Bundesregierung plant Erhöhung des Krankenversicherungsbeitrag auf 15,5%

Die Gesetzliche Krankenversicherung hat ein Problem seine Verbindlichkeiten zu finanzieren. Zwar versuchten viele der Krankenkassen in den vergangenen Monaten Ihre „mehr“ Ausgaben durch die Erhebung eines Zusatzbeitrags aufzufangen. Dennoch gehen die Bundesregierung und Experten davon aus, dass den Gesetzlichen Krankenkassen bis nächstes Jahr 11 Milliarden Euro fehlen werden. Eine Summe welche die Bundesregierung auf unterschiedlichste Art und Wiese versucht, aufzutreiben und zu finanzieren. Dazu gab es in den vergangenen Wochen mehrere Ideen und Lösungsvorschläge, wie zum Beispiel die Erhebung einer zusätzlichen Kopfpauschale von 29 Euro (Artiekl hier). Ein anderen Lösungsvorschlag brachte der Ärzteverband mit der Einführung einer pauschalen Praxisgebühr von 5 Euro für jeden Arztbesuch. Nun scheint sich aber die Bundesregierung auf eine Lösung zu einigen: die Erhöhung des Krankenversicherungsbeitrag auf 15,5%.

 

Geplante Erhöhung des Krankenversicherungsbeitrag auf 15,5%

Einige Medien (FTD Artikel) melden aus Koalitionskreisen, dass die Bundesregierung die Erhöhung des Krankenversicherungsbeitrags überlegt bzw. schon plant. Es gilt hierbei als wahrscheinlich, dass der Krankenversicherungsbeitrag wieder auf den alten Satz von 15,5% erhöht wird. Die 15,5% waren schon bei Einführung des Gesundheitsfonds angesetzt, wurde allerdings von der Bundesregierung auf 14,9% gesenkt. Um die voraussichtlich fehlenden Milliarden Euro bei der Gesetzlichen Krankenversicherung aufzufangen, wird der Beitrag wahrscheinlich wieder auf den alten Beitrag von 15,5% angepasst.

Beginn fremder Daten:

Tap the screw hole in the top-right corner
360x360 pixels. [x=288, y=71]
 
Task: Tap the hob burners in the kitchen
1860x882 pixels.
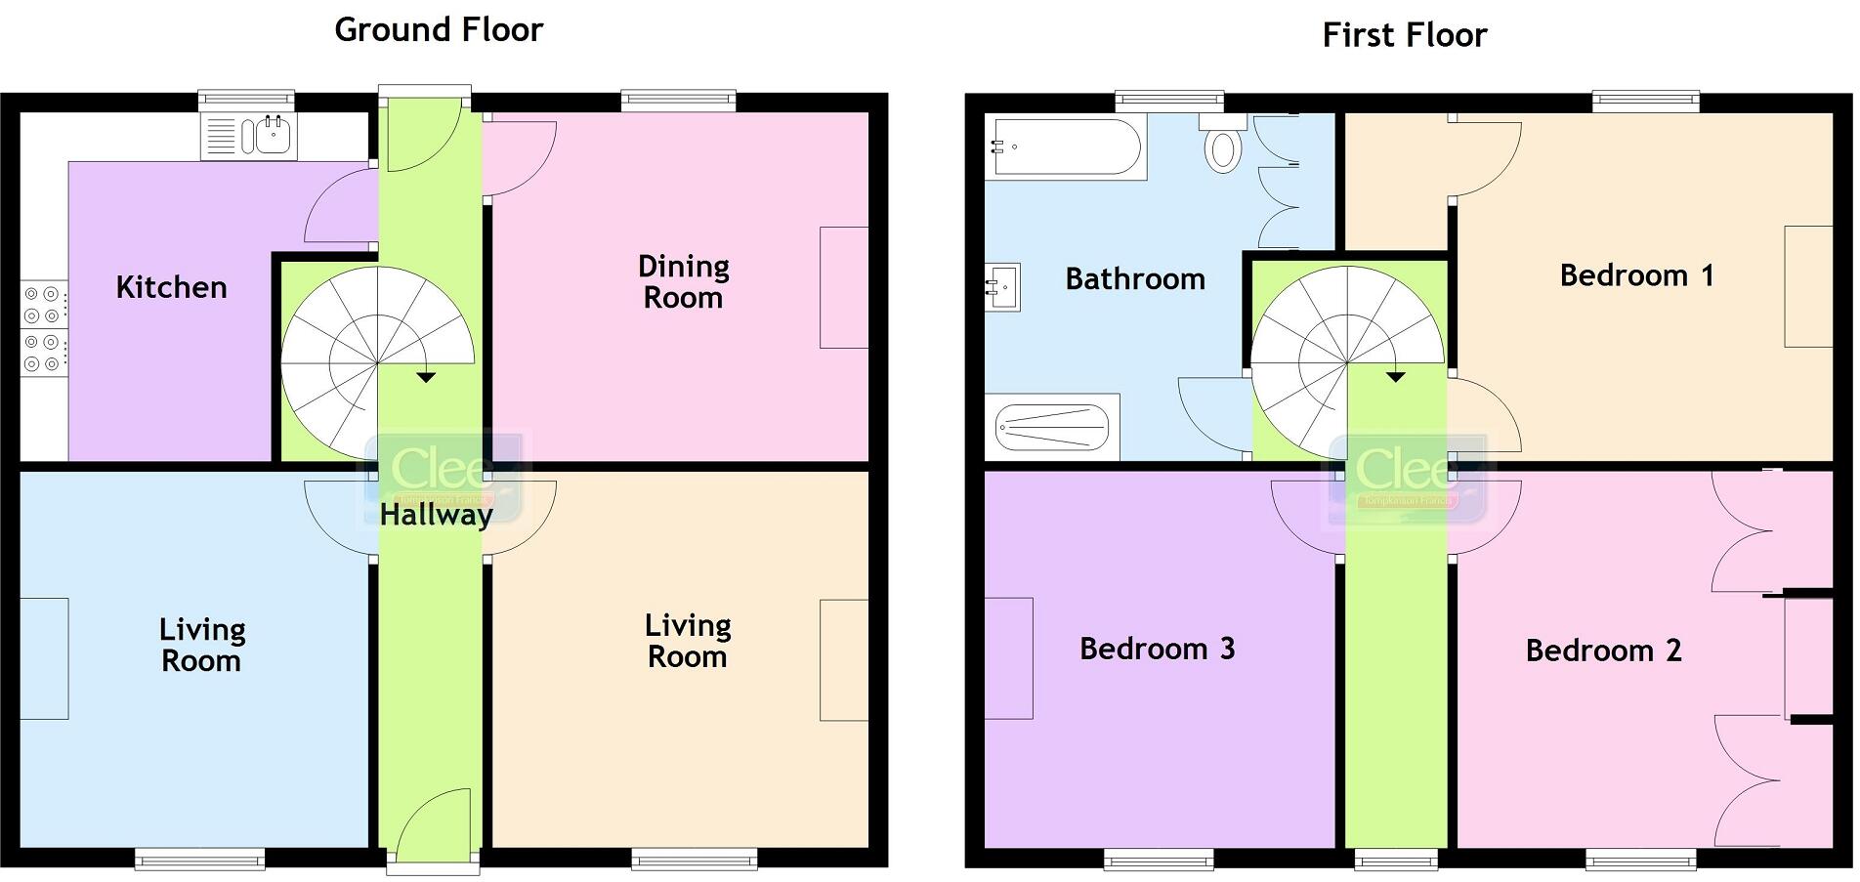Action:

Die Erhöhung des Krankenversicherungsbeitrag kann aber alleine nicht die vollen 11 Milliarden Euro auffangen. Um das fehlende Geld aufzutreiben, wird der Bund weitere 2 Milliarden als Zuschuss gewähren. Zudem soll bei den Ärzten, Medikamenten und den Krankenhäusern weitere 4 Milliarden Euro eingespart werden. Zusammen mit der Beitragserhöhung könnte das Finanzloch von 11 Milliarden gefüllt werden.

 

 

Eigentlich ist es ja fast schon egal wie die Bundesregierung sich entscheidet, dass fehlende Geld der Gesetzlichen Krankenversicherung aufzufangen. Im Endeffekt bezahlen die Versicherten oben drauf. Dafür müssen Sie allerdings auch keine Leistungskürzung hinnehmen. Und bei der Erhöhung des Krankenversicherungsbeitrag werden nicht nur die Versicherten belastet, da von diesen Beitrag auch der Arbeitgeber einen Teil beisteuert. Obwohl die Bundesregierung mit der Arbeitgeberbelastung ebenfalls Ihr Wort bricht. Hatte Sie doch in Ihrem Koalitionsvertrag das „Einfrieren“ des Arbeitgeberbeitrags auf 7 Prozent vereinbart. Aber anders geht wohl aktuell die Finanzierung der Krankenversicherung nicht.